David Enard, Ph.D.

David Enard, Ph.D.

2022 Early Career Scholars Award
Assistant Professor, Ecology and Evolutionary Biology
College of Science
David Enard

David Enard is an assistant professor in the University of Arizona Ecology & Evolutionary Biology department. His primary research interests are adaptive evolution, host-pathogen interactions, human evolution, and population genomics. During his time as a Postdoctoral Fellow in the Dmitri Petrov‘s lab at Stanford University, David focused on detecting positive selection in the human genome. He earned his PhD in Dr. Hugues Roest Crollius‘s lab at the École normale supérieure in Paris.

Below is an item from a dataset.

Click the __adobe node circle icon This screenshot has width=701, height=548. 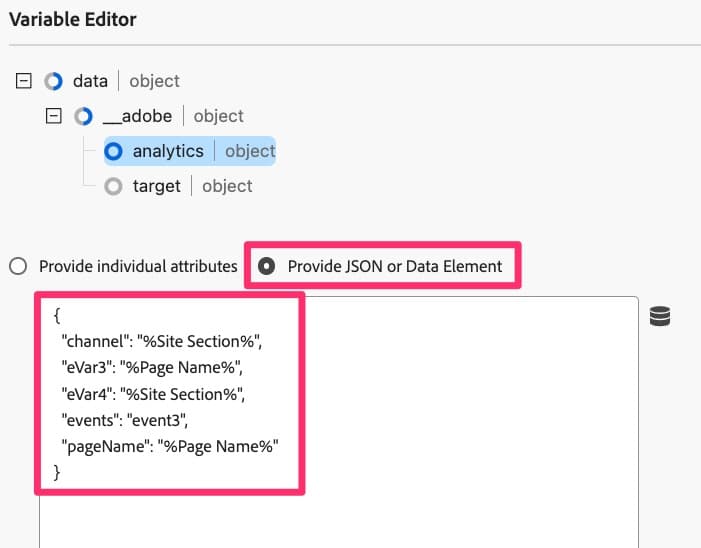(x=85, y=117)
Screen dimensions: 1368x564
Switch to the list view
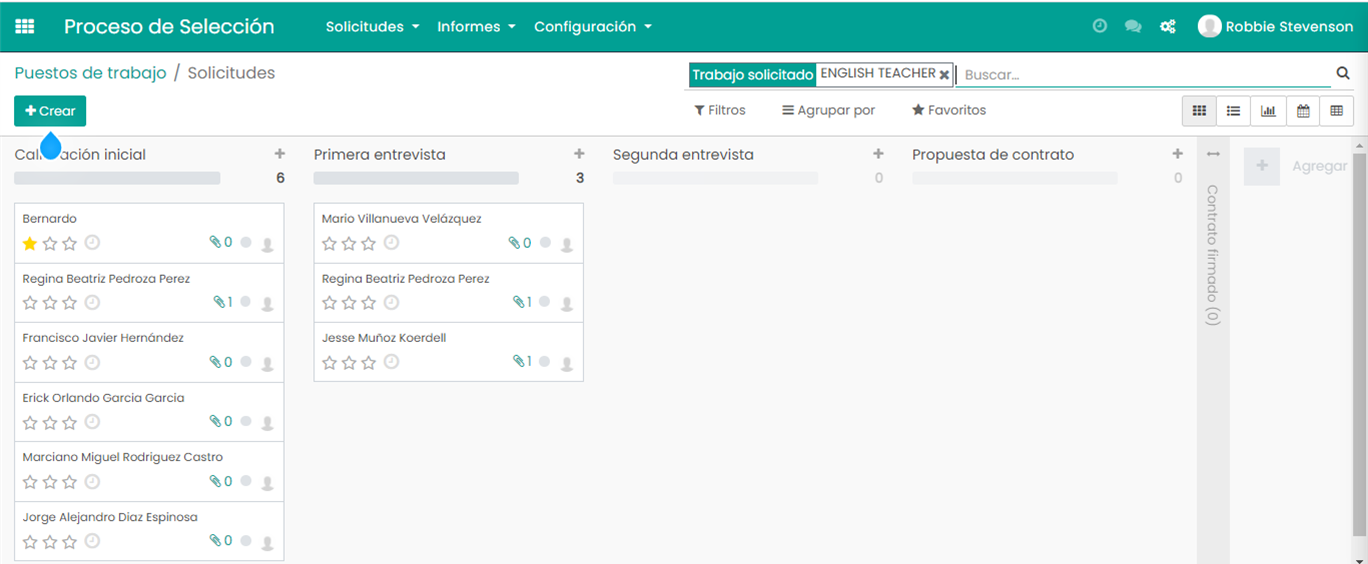pyautogui.click(x=1234, y=111)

The Enard Lab studies ancient epidemics through the lens of host genomic adaptation and develops new methods to better quantify genomic adaptation in general. We examine the intersection of quantitative evolutionary genomics and environmental and ecological contexts to give a broader understanding to the recent developments in the field, focusing specifically on the interplay between diseases and adaptation. We do this by leveraging the power of genome-wide approaches to study the role of natural selection in the evolution of infectious diseases in humans and other mammals. This research program is articulated around two main axes: (I) the development of novel methods to quantify adaptation genome-wide and (II) the identification of the ecological causes of adaptation with in particular the study of ancient epidemics.